This interview originally appeared on the OURS website.
OURS Student Spotlight: Cathy Kenderski (Fall ’25) | Molecular and Cell Biology
Cathy (she/her) is a 2025 SURF L&S researcher majoring in Molecular and Cell Biology. For her SURF project this summer, she will be researching the interaction of lentiviral capsids with host factor CPSF6.
How did you get interested in the topic of your project?
My approach to research is heavily influenced by my upbringing. Mitigating disease is personally relevant to me: decades of corruption in my Italian hometown, Caserta, created a toxic waste disposal crisis so severe that rates of cancer and congenital diseases are three times higher in the city where I was born than the rest of Italy. My love for research started in high school when, in an attempt to solve the problem, I developed a chemical marker for microplastics in drinking water. The same drive that motivated this project–-the desire to improve my immediate environment through research–-informs my goals today.
My project seeks to establish whether the capsids of primate lentiviruses (simian immunodeficiency viruses, or SIVs) bind CPSF6. Recently, a novel capsid-targeting antiviral, Lenacapavir, was approved, reducing the incidence of HIV infection by 96%. Lenacapivir works by binding and disrupting the viral capsid, the protein shell that encapsulates the HIV genome. CPSF6, a dependency factor that HIV hijacks, binds the same pocket that Lenacapivir does. So, the ability to bind CPSF6 could inform whether a given virus is susceptible to a given treatment: a full understanding of varied interactions between primate SIV capsids and CPSF6 advances our understanding of the role of the viral capsid, a key target of life-saving drugs.
How will the skills you developed through your research fellowship help you achieve your academic and/or professional goals?
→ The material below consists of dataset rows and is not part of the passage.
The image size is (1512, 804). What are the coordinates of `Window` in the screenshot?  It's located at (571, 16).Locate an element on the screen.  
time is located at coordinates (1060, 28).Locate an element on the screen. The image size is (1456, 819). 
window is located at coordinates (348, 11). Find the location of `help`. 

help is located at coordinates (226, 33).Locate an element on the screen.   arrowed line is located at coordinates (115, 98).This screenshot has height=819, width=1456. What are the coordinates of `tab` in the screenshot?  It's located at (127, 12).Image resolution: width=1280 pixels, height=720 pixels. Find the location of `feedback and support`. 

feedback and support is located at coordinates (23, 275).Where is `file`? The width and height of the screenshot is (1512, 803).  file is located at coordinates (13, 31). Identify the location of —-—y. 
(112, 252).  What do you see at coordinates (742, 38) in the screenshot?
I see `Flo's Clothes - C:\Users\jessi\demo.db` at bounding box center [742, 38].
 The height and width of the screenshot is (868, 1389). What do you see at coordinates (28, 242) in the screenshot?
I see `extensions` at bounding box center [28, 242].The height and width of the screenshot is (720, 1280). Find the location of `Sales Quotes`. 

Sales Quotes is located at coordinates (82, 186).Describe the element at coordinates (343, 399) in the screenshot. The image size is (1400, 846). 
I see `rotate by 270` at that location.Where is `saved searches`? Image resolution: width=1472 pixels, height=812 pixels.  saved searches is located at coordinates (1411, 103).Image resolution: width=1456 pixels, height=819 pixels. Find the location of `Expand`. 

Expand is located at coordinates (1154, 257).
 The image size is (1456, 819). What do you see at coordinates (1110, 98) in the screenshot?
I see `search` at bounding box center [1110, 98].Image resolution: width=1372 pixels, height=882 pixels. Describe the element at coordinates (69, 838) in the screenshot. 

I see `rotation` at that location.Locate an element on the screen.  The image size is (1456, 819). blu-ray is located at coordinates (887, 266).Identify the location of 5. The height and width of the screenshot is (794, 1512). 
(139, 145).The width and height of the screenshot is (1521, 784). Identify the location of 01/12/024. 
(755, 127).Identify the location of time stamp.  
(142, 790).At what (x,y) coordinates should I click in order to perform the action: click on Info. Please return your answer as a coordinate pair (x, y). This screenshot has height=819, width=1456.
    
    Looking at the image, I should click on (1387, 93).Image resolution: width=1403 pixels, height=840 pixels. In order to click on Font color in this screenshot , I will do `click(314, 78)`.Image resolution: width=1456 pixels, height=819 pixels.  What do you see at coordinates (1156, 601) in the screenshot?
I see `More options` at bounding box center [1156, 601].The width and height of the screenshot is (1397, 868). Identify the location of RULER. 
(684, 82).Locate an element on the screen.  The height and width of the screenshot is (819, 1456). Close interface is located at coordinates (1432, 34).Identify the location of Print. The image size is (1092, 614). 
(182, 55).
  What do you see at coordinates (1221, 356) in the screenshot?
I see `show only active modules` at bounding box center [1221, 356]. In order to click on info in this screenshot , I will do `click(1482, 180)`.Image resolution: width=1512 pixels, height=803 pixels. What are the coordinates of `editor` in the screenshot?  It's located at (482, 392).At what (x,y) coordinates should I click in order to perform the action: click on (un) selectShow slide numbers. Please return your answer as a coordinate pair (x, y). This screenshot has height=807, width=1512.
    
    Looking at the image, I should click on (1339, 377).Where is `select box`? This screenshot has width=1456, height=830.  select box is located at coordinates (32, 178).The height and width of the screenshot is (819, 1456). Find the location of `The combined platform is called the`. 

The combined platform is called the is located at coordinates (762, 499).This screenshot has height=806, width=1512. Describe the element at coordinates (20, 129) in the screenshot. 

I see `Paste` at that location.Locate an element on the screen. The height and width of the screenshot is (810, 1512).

Through this fellowship, I have the opportunity to expand beyond the SIV capsids I have already assayed, namely those from SIVs that infect chimpanzees, to SIVs that infect grivets, mandrills, colobus monkeys, and African green monkeys. Last summer, I found that chimpanzee SIVs that bound CPSF6 were the same SIVs that had managed to successfully cross over to infect humans. This summer will help me establish whether this association is tangential or a pattern maintained across primate SIVs.
My professional goals are closely tied to my project. I am applying to Biology Ph.D. programs this fall, and hope to meaningfully capture the extent to which I care about helping people live longer, healthier lives. Furthering my work on the factors that influence zoonotic crossover in HIV is a testament to that.